Feet hanging over the edge are fine. You'll have that especially once you have a RFing toddler. They figure out how to sit comfortably. Kids are so flexible.

The rule for RFing carseats is that the child must have at least 1" of shell above the head, be within the weight limits & straps at or below the shoulders.

I'm really hoping to make it through winter with my 6mo in his infant seat. He's short & only 17lbs so we might make it. It is nice to be able to bundle up inside the house when it is cold outside.

A fleece poncho is excellent for winter months when you make the move to a convertible. That's what we have done with our almost 2yo.


----------



## BeckC (Nov 27, 2006)

It's perfectly safe to have his feet touching the back of the seat and even to have them curled up or crossed. Like a PP said, that's what will happen as he gets older. The minimum to keep kids rear facing is 1 year and 20 lbs but they are sooo much safer after that to the maximums of their seat. Here are a bunch of pictures that show older kids rear facing. You can see what they do with their legs.

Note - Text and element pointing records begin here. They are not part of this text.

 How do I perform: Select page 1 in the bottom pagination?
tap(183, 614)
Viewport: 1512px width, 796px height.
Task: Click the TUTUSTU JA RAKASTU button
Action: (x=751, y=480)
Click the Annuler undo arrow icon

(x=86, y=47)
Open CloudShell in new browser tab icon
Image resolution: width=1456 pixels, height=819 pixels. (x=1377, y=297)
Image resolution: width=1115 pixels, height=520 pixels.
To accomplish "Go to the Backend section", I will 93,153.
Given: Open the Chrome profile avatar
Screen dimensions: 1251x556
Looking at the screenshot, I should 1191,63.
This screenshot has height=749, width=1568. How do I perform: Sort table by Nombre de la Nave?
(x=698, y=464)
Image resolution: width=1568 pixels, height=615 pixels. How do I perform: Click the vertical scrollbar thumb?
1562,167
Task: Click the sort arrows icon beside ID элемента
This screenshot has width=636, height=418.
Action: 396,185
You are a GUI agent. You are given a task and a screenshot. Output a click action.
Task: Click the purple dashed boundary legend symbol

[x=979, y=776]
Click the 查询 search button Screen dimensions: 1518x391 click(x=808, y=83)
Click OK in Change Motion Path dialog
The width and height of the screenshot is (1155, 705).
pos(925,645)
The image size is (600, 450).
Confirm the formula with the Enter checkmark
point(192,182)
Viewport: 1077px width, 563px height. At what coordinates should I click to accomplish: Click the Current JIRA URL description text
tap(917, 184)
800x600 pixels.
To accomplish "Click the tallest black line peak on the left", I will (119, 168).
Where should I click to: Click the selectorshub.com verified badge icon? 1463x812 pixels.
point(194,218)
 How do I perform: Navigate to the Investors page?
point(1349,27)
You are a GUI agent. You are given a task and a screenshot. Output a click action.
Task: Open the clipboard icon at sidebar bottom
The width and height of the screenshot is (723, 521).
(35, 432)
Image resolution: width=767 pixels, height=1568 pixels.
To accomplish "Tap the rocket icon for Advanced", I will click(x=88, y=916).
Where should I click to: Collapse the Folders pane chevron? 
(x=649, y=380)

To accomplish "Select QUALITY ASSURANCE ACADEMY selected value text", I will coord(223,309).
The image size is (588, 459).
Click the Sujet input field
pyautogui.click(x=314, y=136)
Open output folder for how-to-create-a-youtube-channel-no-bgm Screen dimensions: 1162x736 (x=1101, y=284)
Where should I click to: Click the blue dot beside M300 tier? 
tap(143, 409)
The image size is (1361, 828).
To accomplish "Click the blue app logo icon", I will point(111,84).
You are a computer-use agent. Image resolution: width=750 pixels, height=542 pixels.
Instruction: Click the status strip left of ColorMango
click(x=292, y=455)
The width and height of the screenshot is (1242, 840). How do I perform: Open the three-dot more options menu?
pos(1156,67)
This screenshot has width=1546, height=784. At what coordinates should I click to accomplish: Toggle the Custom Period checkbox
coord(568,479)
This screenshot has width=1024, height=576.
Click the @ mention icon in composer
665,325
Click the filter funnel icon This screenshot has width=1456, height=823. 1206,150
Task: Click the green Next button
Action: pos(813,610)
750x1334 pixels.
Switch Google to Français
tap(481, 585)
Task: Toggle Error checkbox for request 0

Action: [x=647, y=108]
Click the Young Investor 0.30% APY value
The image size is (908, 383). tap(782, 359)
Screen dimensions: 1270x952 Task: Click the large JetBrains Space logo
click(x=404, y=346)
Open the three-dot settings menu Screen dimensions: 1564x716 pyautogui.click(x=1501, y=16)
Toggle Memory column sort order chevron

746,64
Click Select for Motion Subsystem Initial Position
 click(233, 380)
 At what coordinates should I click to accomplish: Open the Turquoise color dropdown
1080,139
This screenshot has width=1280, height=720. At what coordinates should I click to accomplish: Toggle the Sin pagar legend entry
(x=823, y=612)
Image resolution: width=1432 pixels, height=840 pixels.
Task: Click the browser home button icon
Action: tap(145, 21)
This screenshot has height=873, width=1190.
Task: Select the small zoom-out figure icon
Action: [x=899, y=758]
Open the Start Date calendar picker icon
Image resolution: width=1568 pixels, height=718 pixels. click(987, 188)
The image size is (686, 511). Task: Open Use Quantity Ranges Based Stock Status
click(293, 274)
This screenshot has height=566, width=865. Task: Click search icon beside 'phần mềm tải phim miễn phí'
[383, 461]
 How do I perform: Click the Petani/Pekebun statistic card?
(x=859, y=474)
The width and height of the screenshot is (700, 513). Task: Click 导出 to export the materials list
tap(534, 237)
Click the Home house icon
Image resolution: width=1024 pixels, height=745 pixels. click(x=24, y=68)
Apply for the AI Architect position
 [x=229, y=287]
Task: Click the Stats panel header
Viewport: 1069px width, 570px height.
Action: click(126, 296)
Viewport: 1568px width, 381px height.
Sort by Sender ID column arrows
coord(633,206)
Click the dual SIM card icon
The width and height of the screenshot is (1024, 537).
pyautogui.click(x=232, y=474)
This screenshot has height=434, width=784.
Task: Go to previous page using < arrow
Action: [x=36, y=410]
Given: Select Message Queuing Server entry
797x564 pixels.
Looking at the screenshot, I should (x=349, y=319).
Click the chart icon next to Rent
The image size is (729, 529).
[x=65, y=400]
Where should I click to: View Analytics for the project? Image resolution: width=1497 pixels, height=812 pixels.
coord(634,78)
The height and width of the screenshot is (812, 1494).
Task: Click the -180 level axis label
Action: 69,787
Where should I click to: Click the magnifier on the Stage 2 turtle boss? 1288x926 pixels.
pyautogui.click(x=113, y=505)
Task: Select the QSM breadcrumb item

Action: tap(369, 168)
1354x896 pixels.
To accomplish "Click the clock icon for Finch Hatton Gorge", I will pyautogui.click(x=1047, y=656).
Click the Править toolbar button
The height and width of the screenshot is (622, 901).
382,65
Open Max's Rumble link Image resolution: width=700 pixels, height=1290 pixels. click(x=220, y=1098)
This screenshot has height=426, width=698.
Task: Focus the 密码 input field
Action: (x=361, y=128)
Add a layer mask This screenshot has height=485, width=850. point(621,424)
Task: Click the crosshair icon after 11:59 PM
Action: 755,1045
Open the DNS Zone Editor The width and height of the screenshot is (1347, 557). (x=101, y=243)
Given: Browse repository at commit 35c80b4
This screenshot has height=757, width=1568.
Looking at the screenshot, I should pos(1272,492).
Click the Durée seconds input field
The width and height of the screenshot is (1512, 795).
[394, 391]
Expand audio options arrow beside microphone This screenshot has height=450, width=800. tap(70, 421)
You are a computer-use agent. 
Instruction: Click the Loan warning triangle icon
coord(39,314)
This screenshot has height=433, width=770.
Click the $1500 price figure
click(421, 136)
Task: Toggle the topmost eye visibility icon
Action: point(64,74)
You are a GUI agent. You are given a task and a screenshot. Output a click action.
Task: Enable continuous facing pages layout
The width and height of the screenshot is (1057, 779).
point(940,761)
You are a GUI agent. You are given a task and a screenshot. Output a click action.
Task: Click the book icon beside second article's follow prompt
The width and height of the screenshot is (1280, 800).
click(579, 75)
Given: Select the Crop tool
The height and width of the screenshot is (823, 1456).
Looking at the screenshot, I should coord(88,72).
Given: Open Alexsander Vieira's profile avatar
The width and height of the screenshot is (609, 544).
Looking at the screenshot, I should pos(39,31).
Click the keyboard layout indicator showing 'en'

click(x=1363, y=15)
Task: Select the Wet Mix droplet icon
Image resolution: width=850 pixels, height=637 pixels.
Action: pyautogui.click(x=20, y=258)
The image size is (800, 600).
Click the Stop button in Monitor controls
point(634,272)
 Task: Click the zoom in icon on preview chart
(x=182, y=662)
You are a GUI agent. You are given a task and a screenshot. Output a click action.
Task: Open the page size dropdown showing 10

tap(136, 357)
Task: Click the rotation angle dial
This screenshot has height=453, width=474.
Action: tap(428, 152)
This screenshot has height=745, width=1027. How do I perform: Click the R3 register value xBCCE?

http://www.cpsafety.com/articles/RFAlbum.aspx

Keep in mind that for the winter months, whether your lo is in a convertible or an infant seat, you dont' want to have any bulky coats on the baby. A fleece jacket or a poncho is great. You can also tuck blankets around baby after he or she is all buckled in or even put a coat on the kiddo after you buckle the harness. You just don't want anything bulky getting between child and harness.


----------



## syd'smom (Sep 23, 2008)

Yep - no worries. The 2 rules for carseats are weight limit and 1" of shell above the baby's/kid's head. DD is almost 2 and still rfing in her radian. There are some crash test vids on youtube that will show you why rfing is better. And actually, I would rather have my legs supported and crossed than dangling without support the way they would ffing. Just keep your eye on the weight and top of the head and you'll be all good!


----------



## an_aurora (Jun 2, 2006)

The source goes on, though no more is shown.